TASK MATERIAL:
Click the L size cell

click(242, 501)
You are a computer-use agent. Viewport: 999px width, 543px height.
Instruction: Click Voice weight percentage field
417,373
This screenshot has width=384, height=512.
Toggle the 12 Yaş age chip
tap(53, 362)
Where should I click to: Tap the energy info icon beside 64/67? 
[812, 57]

...

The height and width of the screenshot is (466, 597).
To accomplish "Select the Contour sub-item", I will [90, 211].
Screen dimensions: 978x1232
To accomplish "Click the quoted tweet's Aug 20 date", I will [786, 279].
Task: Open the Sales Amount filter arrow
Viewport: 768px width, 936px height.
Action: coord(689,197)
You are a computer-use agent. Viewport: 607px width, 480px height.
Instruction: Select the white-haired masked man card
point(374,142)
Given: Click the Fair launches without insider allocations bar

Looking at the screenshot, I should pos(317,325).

==

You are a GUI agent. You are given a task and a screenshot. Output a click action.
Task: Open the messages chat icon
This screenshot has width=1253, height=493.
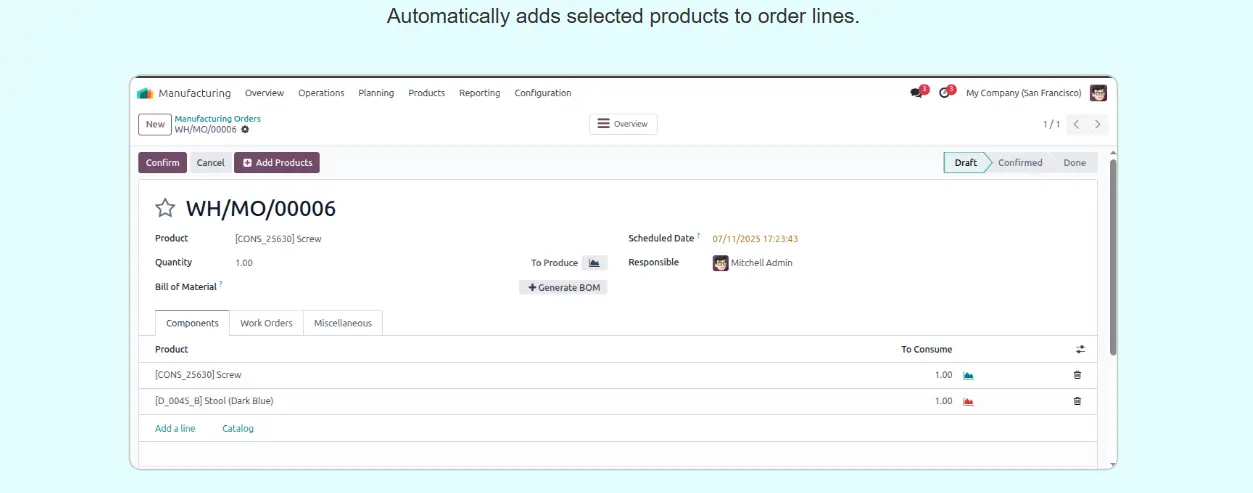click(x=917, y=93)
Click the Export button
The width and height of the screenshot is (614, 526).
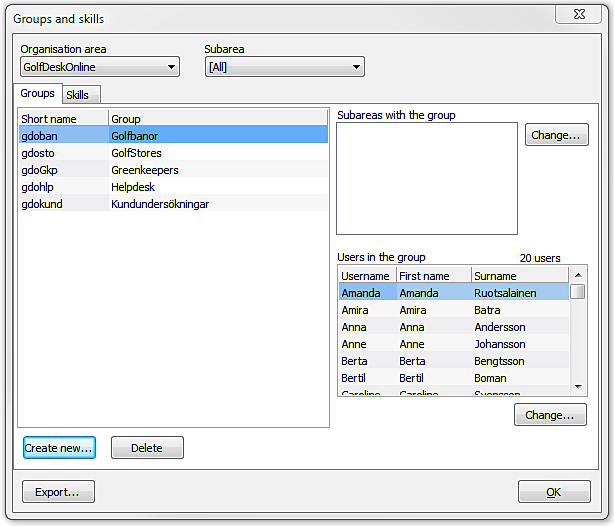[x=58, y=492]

YOUR INSTRUCTIONS:
Within the data, how many lines hold "will"? Respond with only the number.

YOUR RESPONSE:
2